PASSAGE PROVIDED:
----------------------------------------
Maung Zarni, an adviser to the European Center for the Study of Extremism, told Al Jazeera that the group’s actions were borne out of “systematic abuses of genocidal proportions” by the Myanmar military.

“This is not a terrorist group aimed at striking at the heart of Myanmar society as the government claims it is,” Zarni said.

“They’re a group of hopeless men who decided to form some kind of self-defence group and protect their people who are living in conditions akin to a Nazi concentration camp,” he added.

“ARSA’s actions resemble Jewish inmates at Auschwitz who rose up against the Nazis in October 1944.”

What do they want?

ARSA says it is fighting on behalf of more than a million Rohingya, who have been denied the most basic rights, including citizenship.

“Our legitimate self-defence is a necessary struggle justified by the needs of human survival,” Jununi said in a video uploaded to social media on August 15, 2017.

“ARSA has been in Arakan for three years and has not brought any harm or destruction to the life and properties of the Rakhine people and Rohingya.”

The Myanmar authorities, however, paint a different picture, saying they are Muslim “terrorists” who want to impose Islamic rule.

Anagha Neelakantan, the Asia Programme Director at the International Crisis Group, told Al Jazeera that there was no clear ideology underpinning the group’s actions.

“From what we understand the group is fighting to protect the Rohingya and not anything else,” she said.
----------------------------------------
DATA EXTRACT:
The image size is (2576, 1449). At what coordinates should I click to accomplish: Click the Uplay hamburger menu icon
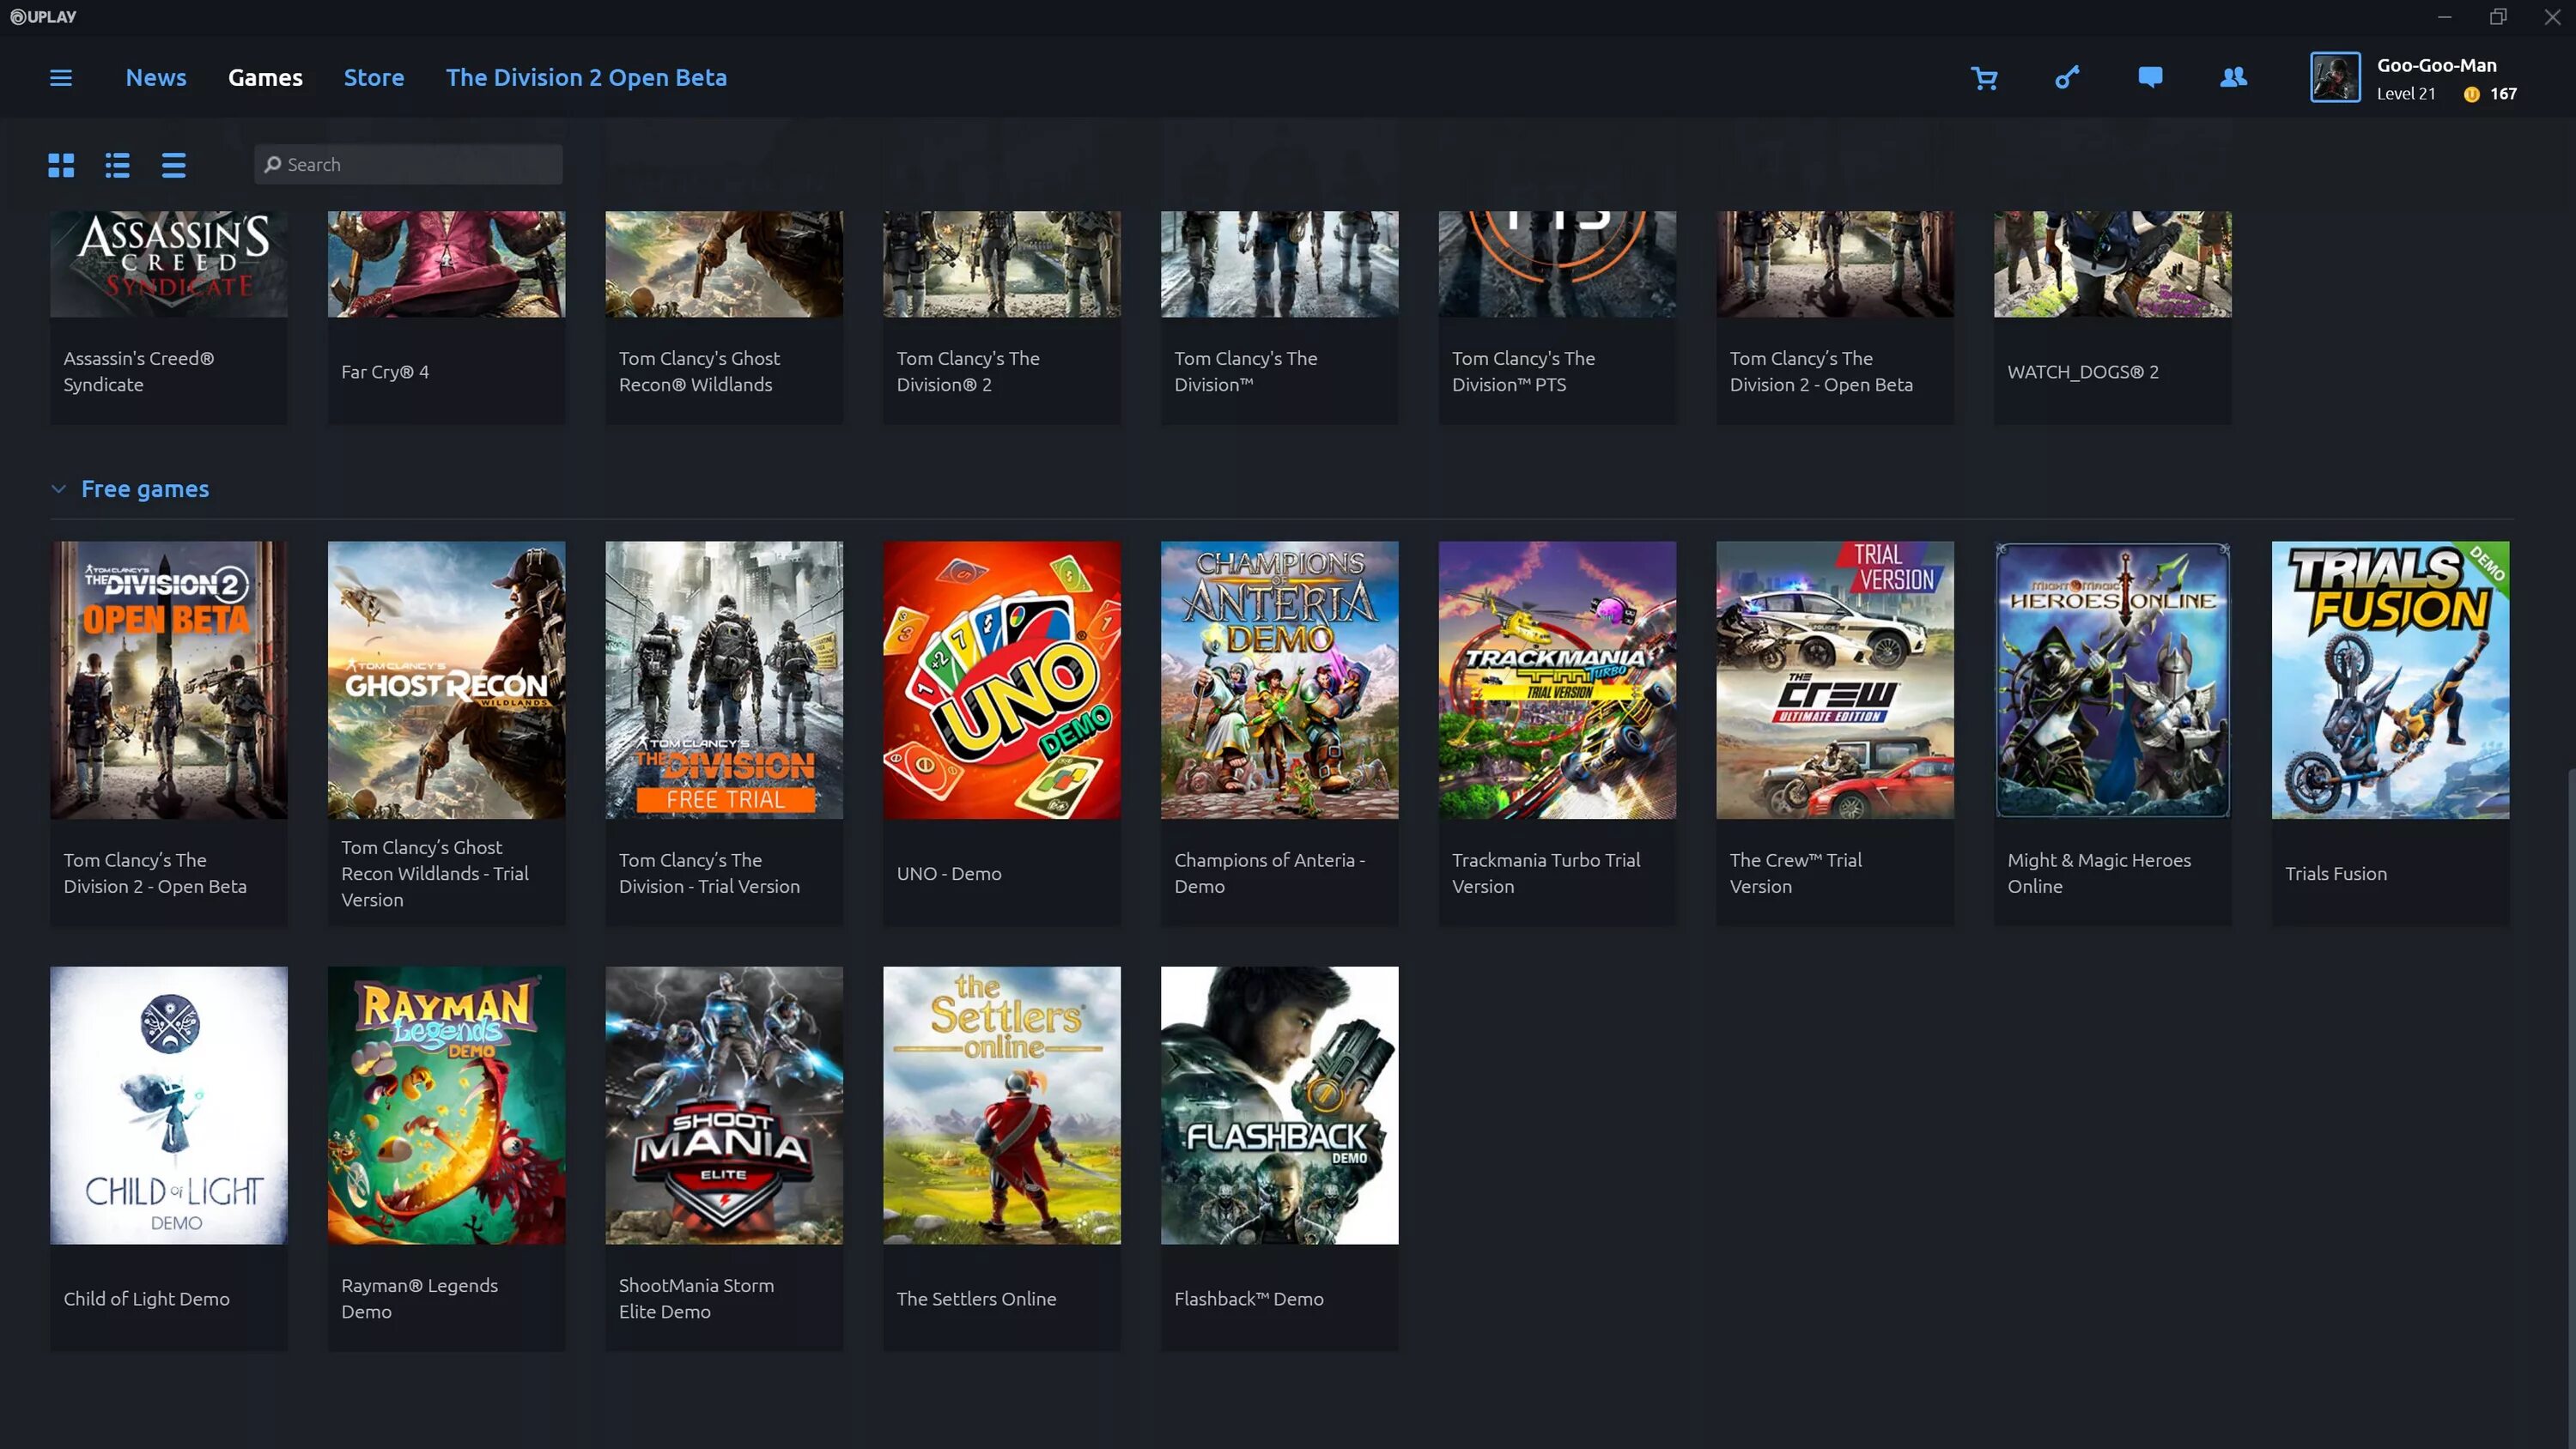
----------------------------------------
EXERCISE DETAILS:
Write the next part of the article on the armed group ARSA and the Rohingya, picking up after its final sentence. The lines above were taken from a different source than the text.

ANSWER TO THE EXERCISE:
It’s unclear how many fighters the group currently has, Neelakantan explained, adding that there was “no evidence that ARSA has any links to local or international Jihadist groups, or that their aims are aligned”.

Why did they form?

For decades, the Rohingya have faced entrenched discrimination and other human rights violations by the country’s military governments.

In 1948, when the British left Myanmar, the military who succeeded them launched a campaign to create some sense of nationhood.

Despite them having deep historical and ancestral roots within the pre-colonial borders of Myanmar, the military would embark on several campaigns to ethnically cleanse the nation of the Rohingya.

Since 2012, incidents of religious intolerance and incitement have increased across the country, with the Rohingya and other Muslims frequently attacked and portrayed as a “threat to race and religion”.

Are they linked to al-Qaeda or ISIL?

Aziz Khan, a Rohingya living in Maungdaw township, told Al Jazeera that the military and civilian government were “scare-mongering” and there was “no evidence to suggest the group had any ties to any prescribed terrorist groups”.

“The media has latched onto the government’s statement that these men are ‘terrorists,’ this is a lie, [Aung San] Suu Kyi [Myanmar’s de facto leader] is lying, so are the army, there is no al-Qaeda in Rakhine.”

“These men are not well equipped. All they have are sticks, swords and guns they seized from military outposts. No bombs.”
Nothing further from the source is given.